▶ Requirement:
Here is the listing. Report each line in it that contains the string "arrow".

▶ Supplied records:

========================

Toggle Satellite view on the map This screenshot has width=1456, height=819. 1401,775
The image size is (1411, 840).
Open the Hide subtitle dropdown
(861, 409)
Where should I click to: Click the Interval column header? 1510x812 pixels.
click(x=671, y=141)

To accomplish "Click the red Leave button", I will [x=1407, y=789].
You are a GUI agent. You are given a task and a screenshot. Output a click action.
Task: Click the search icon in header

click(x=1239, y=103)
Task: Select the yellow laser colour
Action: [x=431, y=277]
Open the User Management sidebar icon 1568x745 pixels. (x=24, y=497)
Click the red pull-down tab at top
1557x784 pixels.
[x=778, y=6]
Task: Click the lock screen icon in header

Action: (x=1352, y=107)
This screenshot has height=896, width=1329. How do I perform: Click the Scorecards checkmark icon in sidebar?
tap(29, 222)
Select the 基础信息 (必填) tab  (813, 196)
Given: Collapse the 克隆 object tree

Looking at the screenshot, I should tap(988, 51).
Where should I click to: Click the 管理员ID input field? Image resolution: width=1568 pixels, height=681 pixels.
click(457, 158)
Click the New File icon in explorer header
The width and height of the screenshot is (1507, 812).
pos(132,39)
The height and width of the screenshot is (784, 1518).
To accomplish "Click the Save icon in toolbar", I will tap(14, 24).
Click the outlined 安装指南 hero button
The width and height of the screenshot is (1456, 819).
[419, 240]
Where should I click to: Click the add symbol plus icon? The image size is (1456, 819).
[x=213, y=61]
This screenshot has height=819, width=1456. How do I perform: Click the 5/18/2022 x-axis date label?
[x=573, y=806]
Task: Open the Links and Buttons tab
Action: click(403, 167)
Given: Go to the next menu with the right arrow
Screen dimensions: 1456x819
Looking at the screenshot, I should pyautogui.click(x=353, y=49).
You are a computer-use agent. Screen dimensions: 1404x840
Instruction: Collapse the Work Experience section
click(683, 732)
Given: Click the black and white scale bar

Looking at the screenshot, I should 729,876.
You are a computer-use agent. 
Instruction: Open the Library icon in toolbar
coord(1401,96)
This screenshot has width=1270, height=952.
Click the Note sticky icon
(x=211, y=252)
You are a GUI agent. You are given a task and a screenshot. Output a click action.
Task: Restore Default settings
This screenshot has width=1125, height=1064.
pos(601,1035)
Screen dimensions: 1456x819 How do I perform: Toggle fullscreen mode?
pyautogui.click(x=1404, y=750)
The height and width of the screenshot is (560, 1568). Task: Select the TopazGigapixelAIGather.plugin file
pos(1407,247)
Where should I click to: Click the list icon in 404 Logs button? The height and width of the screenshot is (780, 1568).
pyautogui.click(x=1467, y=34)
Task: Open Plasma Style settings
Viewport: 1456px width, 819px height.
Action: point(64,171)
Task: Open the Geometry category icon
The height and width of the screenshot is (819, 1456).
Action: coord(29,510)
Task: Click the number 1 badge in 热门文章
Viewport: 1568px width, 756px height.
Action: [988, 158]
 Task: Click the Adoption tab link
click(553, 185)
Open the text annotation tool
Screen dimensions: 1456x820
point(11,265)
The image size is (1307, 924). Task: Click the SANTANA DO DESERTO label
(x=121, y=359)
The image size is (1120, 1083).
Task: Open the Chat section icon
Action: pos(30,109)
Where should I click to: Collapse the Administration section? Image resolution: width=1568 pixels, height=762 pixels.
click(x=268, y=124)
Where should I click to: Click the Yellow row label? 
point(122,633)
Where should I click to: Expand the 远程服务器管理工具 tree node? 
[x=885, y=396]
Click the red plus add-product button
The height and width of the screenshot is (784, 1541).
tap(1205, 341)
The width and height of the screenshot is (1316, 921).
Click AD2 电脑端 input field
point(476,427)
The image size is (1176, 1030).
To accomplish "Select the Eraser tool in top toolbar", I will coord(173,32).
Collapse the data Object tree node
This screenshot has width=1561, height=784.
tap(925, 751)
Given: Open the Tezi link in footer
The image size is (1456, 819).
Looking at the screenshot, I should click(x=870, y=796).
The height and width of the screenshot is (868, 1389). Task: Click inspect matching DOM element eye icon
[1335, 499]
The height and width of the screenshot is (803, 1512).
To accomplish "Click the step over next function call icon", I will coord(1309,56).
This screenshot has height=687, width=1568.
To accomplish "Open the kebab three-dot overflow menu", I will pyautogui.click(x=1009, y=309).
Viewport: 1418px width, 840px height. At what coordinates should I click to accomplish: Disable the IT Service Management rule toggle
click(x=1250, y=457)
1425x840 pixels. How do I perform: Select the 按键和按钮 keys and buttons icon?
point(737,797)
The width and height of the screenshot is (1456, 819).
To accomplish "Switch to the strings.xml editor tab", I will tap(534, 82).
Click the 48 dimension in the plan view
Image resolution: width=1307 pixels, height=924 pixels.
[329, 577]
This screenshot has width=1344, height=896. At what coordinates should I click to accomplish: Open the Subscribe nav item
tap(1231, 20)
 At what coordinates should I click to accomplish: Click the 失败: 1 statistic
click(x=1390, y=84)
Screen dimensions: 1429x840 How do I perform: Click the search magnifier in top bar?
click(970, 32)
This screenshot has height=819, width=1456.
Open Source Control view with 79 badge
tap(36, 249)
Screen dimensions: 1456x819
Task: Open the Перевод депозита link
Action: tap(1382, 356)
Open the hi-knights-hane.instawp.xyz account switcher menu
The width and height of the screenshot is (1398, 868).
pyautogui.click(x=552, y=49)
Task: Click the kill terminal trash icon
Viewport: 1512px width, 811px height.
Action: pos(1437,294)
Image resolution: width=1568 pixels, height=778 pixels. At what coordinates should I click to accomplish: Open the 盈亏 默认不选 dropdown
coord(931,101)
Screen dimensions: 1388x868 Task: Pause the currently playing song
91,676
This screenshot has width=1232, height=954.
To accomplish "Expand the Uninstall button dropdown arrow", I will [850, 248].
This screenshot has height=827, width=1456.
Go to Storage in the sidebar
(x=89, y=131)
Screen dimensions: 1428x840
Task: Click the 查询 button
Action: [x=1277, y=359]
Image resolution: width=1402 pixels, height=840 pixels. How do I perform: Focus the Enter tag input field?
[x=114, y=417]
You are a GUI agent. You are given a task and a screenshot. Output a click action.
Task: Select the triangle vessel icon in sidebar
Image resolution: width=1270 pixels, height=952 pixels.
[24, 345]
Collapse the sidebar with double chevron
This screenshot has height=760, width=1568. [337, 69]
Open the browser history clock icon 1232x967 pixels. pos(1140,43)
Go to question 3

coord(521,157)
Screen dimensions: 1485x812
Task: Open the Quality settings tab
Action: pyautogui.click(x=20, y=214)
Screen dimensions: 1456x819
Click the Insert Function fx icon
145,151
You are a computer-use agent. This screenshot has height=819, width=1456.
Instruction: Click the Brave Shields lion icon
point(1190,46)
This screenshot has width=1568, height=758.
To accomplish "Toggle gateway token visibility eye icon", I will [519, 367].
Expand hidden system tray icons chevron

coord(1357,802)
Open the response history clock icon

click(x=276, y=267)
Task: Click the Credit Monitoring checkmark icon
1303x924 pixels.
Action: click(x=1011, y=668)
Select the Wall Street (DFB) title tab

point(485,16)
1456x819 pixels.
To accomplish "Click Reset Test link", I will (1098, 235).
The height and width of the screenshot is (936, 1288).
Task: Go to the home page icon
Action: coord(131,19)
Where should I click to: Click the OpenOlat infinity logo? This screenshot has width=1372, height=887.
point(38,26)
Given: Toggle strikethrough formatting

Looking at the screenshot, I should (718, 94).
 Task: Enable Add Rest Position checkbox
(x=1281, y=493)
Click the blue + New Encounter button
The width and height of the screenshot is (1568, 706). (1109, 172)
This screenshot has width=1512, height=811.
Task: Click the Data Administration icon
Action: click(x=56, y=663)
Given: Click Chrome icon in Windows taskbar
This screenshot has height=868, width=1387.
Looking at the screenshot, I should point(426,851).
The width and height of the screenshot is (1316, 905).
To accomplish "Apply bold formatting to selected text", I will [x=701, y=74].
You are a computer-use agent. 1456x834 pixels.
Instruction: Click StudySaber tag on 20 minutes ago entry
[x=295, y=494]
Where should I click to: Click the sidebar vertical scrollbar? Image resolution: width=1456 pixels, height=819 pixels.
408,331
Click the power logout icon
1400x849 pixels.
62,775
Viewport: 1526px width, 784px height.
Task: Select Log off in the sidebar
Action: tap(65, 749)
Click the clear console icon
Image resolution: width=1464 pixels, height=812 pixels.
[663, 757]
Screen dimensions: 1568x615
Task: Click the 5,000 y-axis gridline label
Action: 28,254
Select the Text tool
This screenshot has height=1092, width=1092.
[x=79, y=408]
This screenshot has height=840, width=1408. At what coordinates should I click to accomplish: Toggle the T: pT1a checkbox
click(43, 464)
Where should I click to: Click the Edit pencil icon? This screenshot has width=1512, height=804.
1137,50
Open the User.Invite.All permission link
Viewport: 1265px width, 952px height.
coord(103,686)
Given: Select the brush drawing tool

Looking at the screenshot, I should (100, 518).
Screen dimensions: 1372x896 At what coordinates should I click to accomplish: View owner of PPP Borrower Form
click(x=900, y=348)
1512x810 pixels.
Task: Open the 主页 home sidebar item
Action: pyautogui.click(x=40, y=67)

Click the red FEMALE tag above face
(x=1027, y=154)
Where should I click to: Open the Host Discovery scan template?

========================

▶ Completed exercise:
Given: Go to the next menu with the right arrow
To accomplish "Expand the Uninstall button dropdown arrow", I will [850, 248].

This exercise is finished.